Screenshot of Johnny’s app for asking department managers about practices – starting with a few key processes Johnny felt should be in place.

Johnny received a lot of answers, the managers were quite enthusiastic  about this. They had hired in a security expert from a big consulting house the year before, and he had only talked to them in technical terms (which they didn’t really understand), and left them with a large report which was too hard and too long to read. And the consulting house had charged an enormous amount per hour for doing so – and spending a lot of hours on it.

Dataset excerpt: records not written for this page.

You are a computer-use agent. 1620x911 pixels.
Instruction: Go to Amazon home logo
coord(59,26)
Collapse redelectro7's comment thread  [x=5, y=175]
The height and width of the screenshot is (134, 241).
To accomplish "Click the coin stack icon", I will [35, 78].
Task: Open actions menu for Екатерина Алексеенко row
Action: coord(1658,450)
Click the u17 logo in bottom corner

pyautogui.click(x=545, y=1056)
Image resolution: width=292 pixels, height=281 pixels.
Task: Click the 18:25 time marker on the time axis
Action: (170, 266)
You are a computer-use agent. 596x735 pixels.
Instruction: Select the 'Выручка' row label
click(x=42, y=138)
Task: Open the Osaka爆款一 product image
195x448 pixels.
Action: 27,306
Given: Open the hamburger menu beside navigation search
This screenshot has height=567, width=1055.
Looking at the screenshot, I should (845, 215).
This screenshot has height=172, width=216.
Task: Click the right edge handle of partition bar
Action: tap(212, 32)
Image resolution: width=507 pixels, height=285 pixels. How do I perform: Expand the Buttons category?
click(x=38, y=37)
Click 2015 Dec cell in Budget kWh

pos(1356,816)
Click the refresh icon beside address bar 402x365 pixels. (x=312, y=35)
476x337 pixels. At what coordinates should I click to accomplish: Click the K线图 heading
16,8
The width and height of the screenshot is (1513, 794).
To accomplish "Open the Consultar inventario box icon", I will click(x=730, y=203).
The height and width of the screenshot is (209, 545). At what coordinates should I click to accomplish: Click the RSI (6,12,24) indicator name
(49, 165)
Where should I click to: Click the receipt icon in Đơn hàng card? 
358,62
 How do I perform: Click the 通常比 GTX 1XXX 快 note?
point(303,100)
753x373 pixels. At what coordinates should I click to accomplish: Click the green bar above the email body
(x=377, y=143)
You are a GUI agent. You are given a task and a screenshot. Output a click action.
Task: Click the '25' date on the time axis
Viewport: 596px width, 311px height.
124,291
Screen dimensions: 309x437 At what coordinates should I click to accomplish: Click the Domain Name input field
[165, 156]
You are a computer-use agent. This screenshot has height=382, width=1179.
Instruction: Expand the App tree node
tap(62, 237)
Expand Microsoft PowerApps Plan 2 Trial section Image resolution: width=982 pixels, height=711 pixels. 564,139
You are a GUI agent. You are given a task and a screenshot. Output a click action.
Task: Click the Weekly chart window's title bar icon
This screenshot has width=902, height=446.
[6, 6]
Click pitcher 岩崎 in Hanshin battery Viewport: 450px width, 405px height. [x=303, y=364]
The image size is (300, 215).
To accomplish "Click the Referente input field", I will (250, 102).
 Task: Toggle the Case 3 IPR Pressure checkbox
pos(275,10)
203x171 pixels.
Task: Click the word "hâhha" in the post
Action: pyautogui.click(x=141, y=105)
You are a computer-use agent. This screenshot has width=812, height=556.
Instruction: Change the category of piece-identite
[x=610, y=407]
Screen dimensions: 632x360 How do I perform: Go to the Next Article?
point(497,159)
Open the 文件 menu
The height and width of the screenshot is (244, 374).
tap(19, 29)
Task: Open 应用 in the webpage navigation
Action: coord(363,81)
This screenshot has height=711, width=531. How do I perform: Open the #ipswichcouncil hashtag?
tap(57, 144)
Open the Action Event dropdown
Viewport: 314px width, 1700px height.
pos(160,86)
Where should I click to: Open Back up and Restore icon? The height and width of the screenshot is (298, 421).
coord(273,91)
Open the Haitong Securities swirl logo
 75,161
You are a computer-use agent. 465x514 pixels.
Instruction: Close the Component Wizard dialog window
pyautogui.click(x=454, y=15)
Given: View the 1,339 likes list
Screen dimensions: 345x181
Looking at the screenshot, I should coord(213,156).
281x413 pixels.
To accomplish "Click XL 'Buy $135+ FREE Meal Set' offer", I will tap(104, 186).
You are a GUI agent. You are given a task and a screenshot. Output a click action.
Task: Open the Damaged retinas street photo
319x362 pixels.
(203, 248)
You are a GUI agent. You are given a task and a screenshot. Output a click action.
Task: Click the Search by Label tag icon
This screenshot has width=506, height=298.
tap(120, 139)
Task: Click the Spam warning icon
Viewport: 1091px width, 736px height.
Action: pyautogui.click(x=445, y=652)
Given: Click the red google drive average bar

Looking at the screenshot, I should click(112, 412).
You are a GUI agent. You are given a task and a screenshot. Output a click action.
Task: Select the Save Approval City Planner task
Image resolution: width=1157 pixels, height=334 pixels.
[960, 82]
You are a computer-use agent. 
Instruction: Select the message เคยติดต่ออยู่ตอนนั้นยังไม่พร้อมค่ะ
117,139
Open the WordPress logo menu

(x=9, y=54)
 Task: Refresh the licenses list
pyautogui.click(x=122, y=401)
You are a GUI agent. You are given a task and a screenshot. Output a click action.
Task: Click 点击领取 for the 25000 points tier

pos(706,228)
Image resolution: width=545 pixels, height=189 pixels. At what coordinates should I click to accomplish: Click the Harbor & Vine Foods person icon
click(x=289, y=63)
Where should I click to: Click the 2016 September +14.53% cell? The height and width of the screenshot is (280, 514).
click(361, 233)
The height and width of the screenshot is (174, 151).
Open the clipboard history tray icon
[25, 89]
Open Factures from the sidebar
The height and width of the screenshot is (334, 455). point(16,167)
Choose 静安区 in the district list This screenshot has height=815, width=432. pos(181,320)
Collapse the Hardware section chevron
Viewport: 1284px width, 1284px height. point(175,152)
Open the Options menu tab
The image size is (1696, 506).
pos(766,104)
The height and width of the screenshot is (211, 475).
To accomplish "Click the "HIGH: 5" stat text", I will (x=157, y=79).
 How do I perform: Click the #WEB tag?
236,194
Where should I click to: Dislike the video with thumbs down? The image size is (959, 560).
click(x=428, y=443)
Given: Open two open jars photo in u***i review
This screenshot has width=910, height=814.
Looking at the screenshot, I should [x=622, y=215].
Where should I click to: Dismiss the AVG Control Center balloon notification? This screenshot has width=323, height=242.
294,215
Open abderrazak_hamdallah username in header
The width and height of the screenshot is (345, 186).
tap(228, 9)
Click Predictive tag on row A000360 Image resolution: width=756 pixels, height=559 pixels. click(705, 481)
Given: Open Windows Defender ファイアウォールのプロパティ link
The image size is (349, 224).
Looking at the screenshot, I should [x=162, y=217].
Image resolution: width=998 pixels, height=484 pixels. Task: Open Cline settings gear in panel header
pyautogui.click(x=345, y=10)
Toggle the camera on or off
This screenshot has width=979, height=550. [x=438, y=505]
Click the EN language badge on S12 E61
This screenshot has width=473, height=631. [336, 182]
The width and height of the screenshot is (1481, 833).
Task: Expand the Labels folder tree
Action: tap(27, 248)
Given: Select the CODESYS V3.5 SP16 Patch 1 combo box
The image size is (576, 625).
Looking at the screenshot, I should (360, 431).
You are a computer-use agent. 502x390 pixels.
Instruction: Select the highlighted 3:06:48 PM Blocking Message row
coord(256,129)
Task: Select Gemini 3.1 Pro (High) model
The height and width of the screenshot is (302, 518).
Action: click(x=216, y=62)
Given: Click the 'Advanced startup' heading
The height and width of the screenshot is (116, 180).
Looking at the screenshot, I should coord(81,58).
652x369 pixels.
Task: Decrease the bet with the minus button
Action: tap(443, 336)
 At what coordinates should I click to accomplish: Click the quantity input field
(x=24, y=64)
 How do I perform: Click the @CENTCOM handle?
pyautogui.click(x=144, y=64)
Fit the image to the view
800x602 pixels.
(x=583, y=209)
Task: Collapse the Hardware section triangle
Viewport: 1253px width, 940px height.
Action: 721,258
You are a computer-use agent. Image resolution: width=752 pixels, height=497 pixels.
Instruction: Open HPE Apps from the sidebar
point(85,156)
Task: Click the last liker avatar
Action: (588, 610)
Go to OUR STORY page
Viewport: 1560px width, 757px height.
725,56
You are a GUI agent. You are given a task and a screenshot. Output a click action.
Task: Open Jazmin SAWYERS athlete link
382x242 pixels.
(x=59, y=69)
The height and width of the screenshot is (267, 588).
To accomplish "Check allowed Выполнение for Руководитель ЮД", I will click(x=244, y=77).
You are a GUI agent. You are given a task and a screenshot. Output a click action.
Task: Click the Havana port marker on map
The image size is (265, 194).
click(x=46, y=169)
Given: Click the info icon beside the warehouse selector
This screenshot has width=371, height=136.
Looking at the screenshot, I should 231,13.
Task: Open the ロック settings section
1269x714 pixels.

After a few questions, Johnny’s app made some improvement suggestions for the managers. One manager, covering the publishing house’s online tech blog, where freelance writers contributed from all over the world, was thrilled with the suggestions he got.

Here’s the suggestions the manager liked so much!


The managers thought this was really helpful. Johnny was happy for the enthusiastic response; this could pave the way for investing in some really helpful assets – like centralized logging, better network segregation and a team to ensure they could hunt for the real threats.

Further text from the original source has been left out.